I am convinced that he is, so I have been working through the book of Jeremiah as I reflect on what the Lord is trying to teach us about the Church in these trying times. I have been asking myself whether we have used the past two decades wisely, and whether the Church in the West is in better or worse shape than it was when The Independent issued its dire prediction on 16th April 2000.

I have been reflecting on how we handle the Word of God in our churches. Are we more diligent in our Bible teaching than we were twenty years ago? Are we bolder in our proclamation of the Gospel than we were when a secular newspaper called out the problem of Church decline? Are those of us who are preachers spending more time on our knees giving God time speak his Word deep into our hearts, or are we even more busy with other things than we were in 2000? Jeremiah 23:21-22 issues preachers with a solemn warning and a glorious promise: “I did not send these prophets, yet they have run with their own message; I did not speak to them, yet they have prophesied. But if they had stood in my council, they would have proclaimed my words to my people and would have turned them from their evil ways and from their evil deeds.”

I have also been reflecting on how we partner with the Spirit of God in our churches. Are we thirstier for the Holy Spirit than we were twenty years ago? Do we make more room for him to move in our church gatherings, and do we place more emphasis on the paramount importance of every Christian being a carrier of the presence of God?

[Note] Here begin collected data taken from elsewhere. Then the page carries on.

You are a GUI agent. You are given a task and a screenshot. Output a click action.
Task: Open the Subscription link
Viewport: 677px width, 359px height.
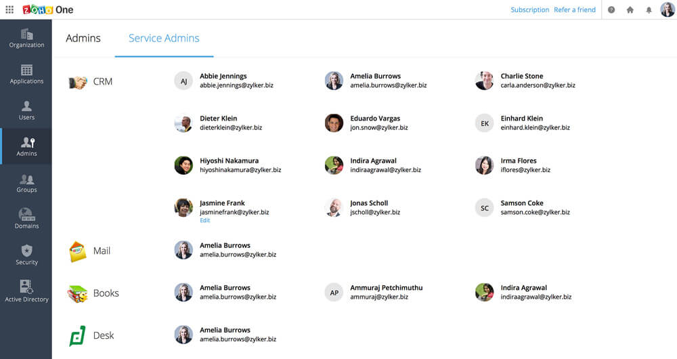coord(529,10)
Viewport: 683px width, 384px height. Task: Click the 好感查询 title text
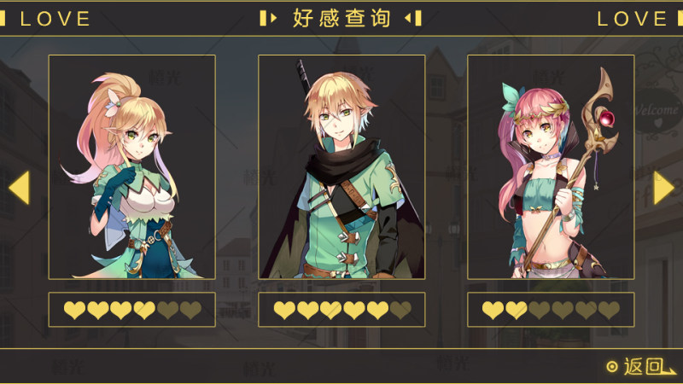click(x=342, y=19)
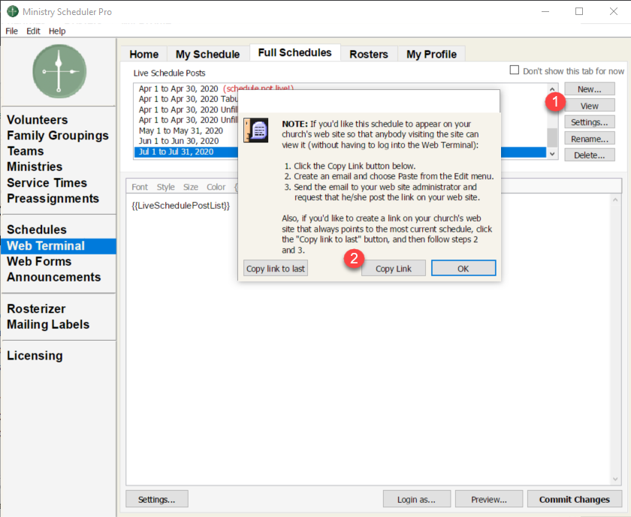Switch to the My Schedule tab
The height and width of the screenshot is (517, 631).
(x=207, y=54)
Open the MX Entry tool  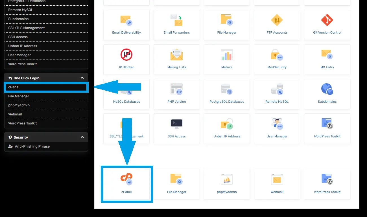327,59
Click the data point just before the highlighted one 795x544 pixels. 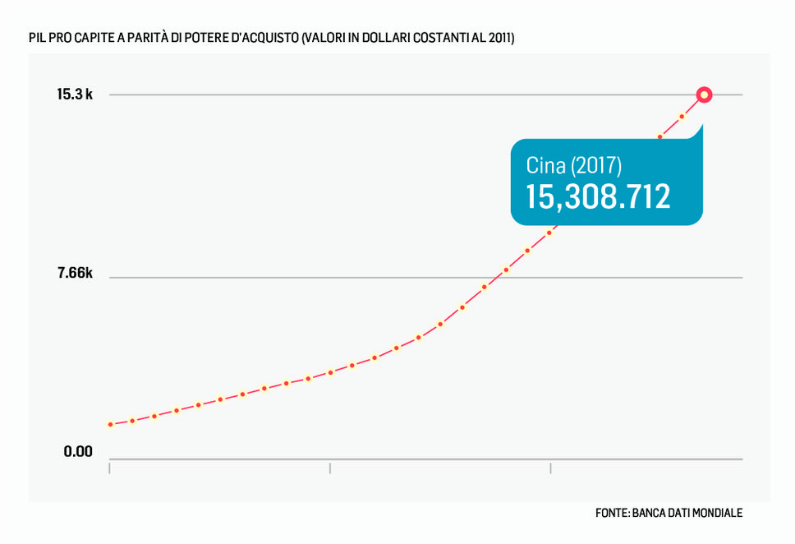682,117
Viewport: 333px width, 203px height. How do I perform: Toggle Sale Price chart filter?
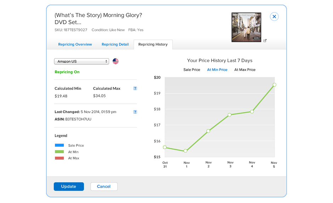pos(192,70)
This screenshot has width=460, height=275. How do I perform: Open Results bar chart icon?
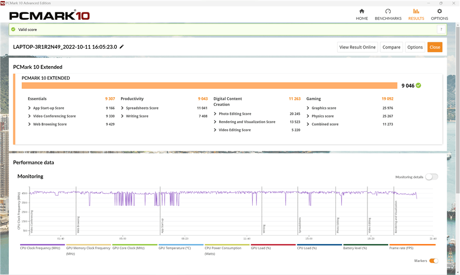pos(416,11)
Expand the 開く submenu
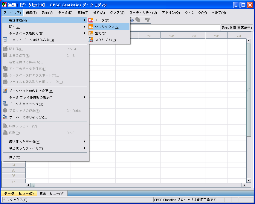The height and width of the screenshot is (204, 255). (15, 27)
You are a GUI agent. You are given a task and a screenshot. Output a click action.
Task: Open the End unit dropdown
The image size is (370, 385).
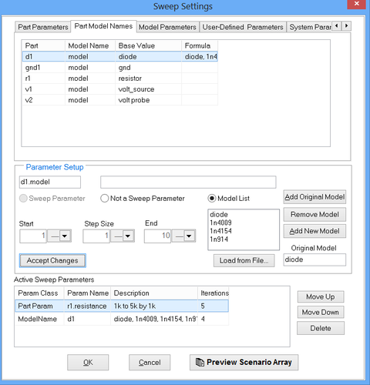pos(184,236)
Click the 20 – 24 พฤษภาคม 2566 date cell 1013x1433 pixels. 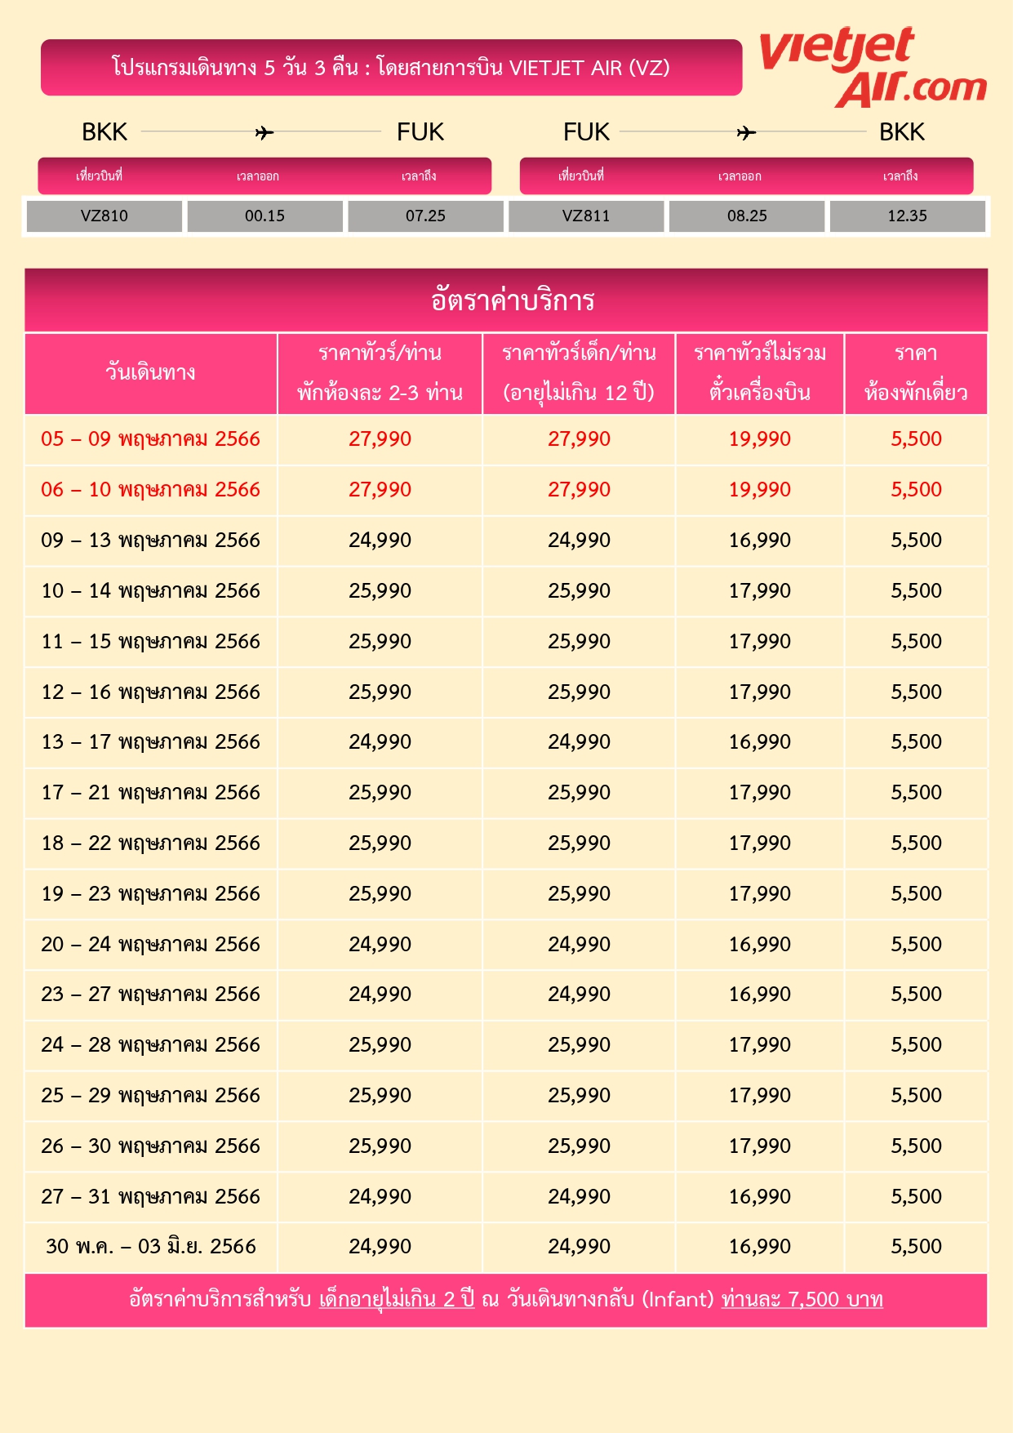(151, 945)
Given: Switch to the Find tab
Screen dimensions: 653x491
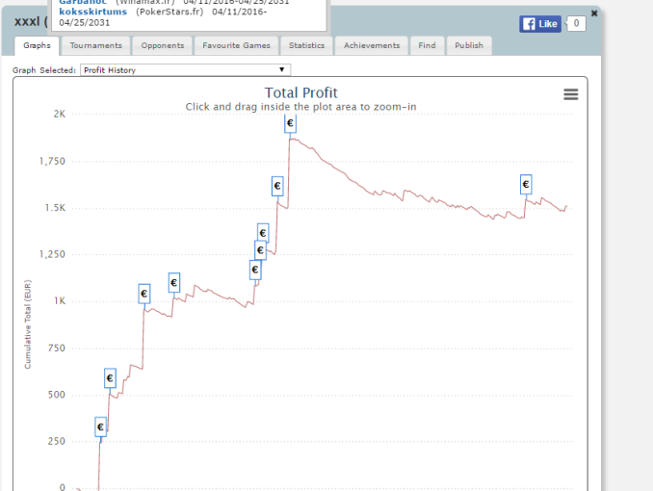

Are we less transfixed by church-growth tactics and by the ministry hacks that are offered by the latest paperbacks than we were back on 16th April 2000? Jeremiah 2:13 issues us with another solemn warning and glorious promise: “My people have committed two sins: They have forsaken me, the spring of living water, and have dug their own cisterns, broken cisterns that cannot hold water.”

I have been reflecting on how much we grasp the Mercy of God in our churches. Are we more aware or less aware of God’s promises to restore the fortunes of his people than we were two decades ago when The Independent predicted the death of the Church two decades from now? Do we talk more or less about repentance? Do we believe more or less in the possibility of revival? How much, in this coronavirus season, are we meditating on the Lord’s promise to his people in 2 Chronicles 7:13-14? “When I shut up the heavens so that there is no rain, or command locusts to devour the land or send an epidemic among my people, if my people, who are called by my name, will humble themselves and pray and seek my face and turn from their wicked ways, then I will hear from heaven, and I will forgiven their sin and will heal their land.”

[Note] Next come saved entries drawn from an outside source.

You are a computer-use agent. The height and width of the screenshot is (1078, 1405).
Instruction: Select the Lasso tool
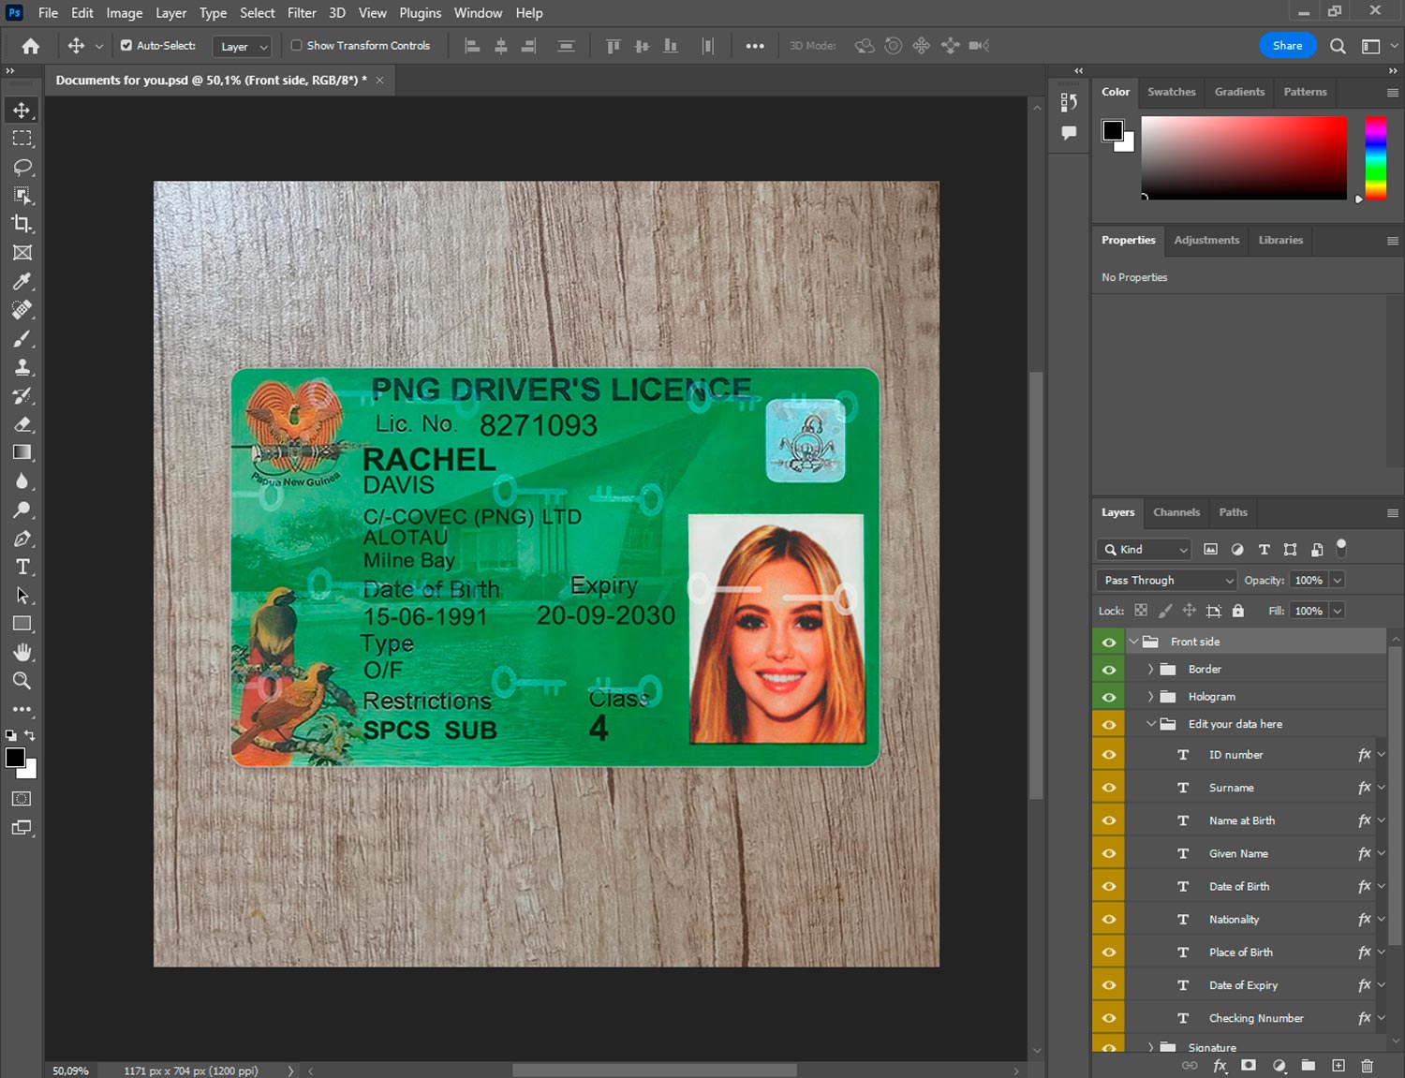(22, 167)
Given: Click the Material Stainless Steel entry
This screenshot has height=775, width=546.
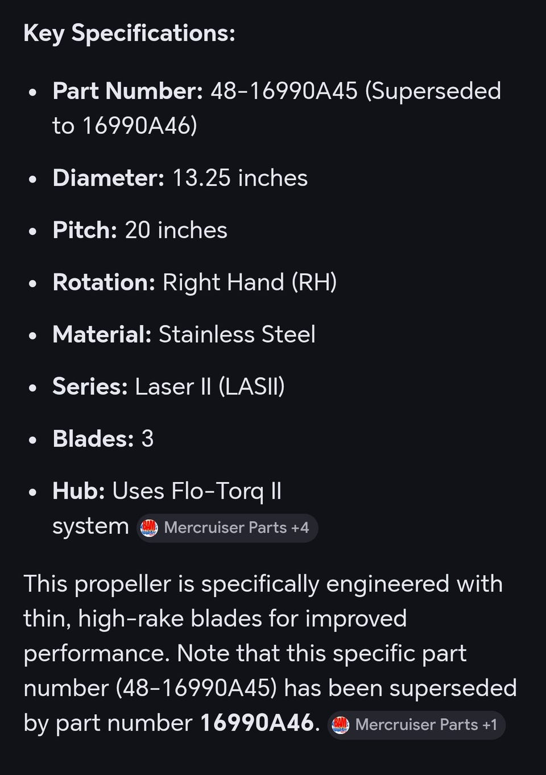Looking at the screenshot, I should 184,334.
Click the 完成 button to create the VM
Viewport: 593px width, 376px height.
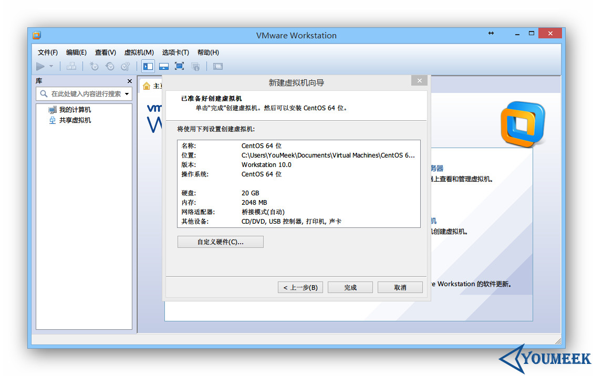click(x=350, y=287)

Like everybody else, I want the COVID-19 crisis to pass as quickly as possible, with a minimum of loss of life. At the same time, I believe that God still has things to teach us through the biggest disruption to the Church in any of our lifetimes. I don’t believe that The Independent newspaper was right. I am aware that the English writer Thomas Woolston predicted the demise of Western Christianity in 1710 - shortly before the great revival that came through George Whitefield and John Wesley! I am aware that the French philosopher Voltaire predicted the death of Western Christianity towards the end of the eighteenth century - shortly before the missionary movements of the nineteenth and twentieth centuries produced more converts to Christ than the previous eighteen centuries combined!

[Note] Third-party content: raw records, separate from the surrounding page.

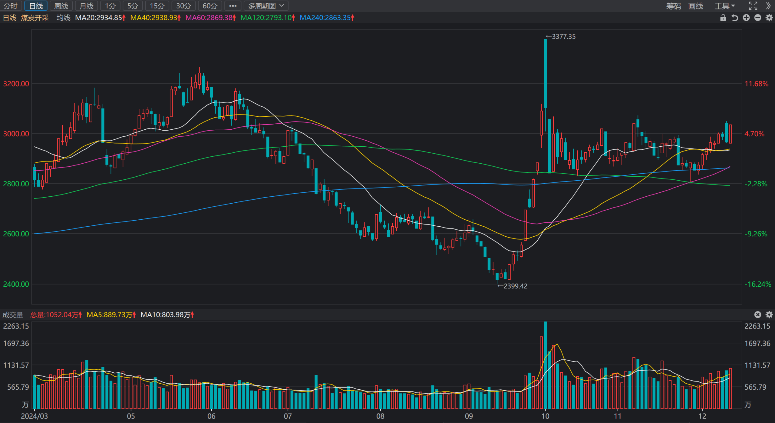Switch to the 周线 weekly tab
The image size is (775, 423).
click(61, 6)

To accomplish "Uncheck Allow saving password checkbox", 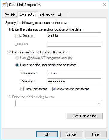I will 54,89.
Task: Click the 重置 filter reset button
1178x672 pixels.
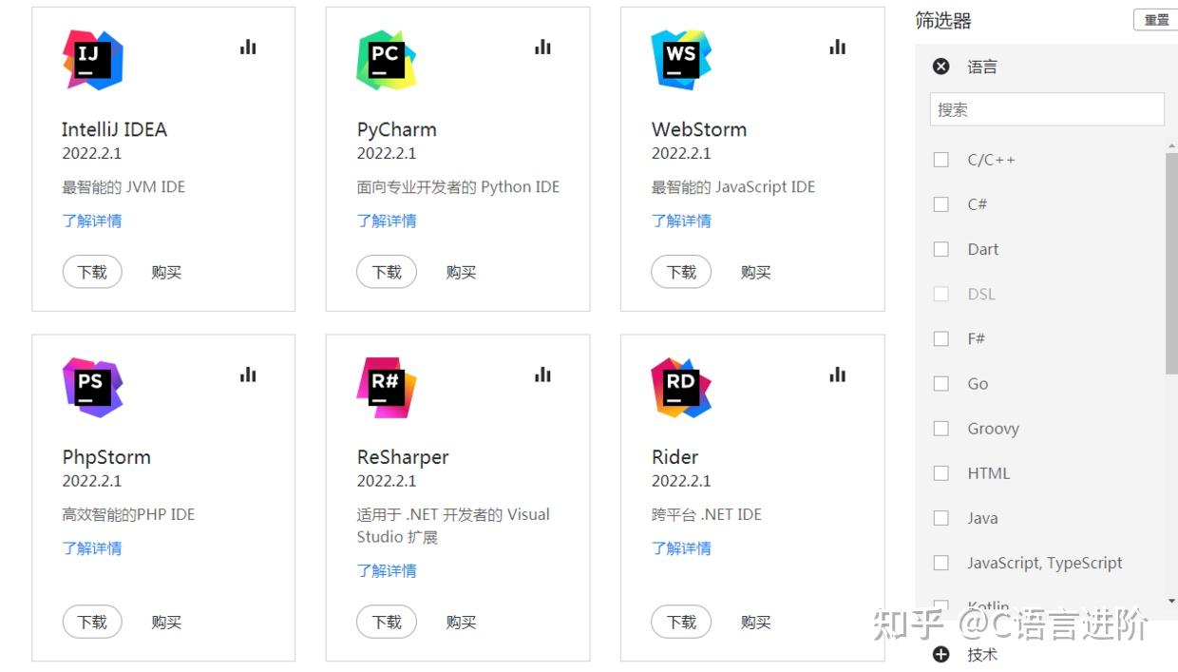Action: (x=1156, y=20)
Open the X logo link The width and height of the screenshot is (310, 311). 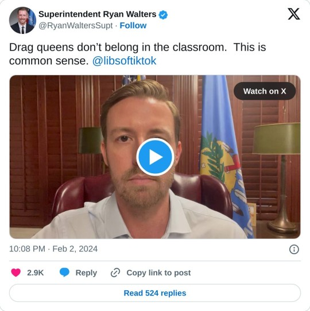click(294, 14)
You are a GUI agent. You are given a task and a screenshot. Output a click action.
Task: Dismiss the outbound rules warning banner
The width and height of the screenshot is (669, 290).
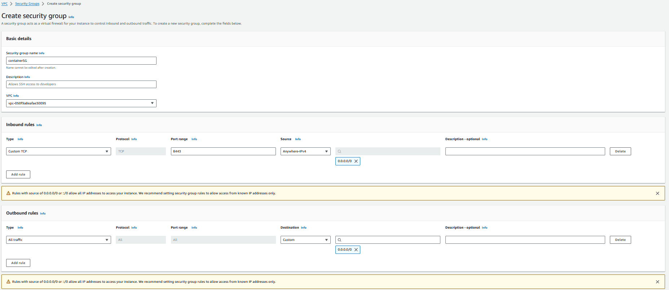657,282
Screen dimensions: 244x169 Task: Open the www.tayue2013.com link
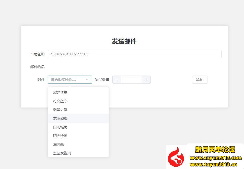[216, 158]
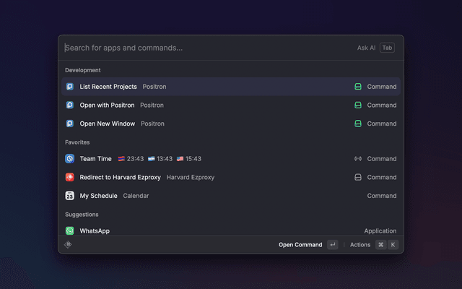
Task: Click the Open Command button
Action: (300, 245)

But I do not believe that such turnarounds are inevitable. As we arrive at the halfway mark in the final forty years that The Independent gave to British Christianity, I am convinced that God has given Christians all around the world a moment for reflection through this strange season that we are in. I believe that he wants to give us a half-time team talk about how we handle the Word of God, how we partner with the Spirit of God and how we lay hold of the Mercy of God.

How are you making the most of this half-time moment for reflection? What do you sense that God is saying to the Church in your nation?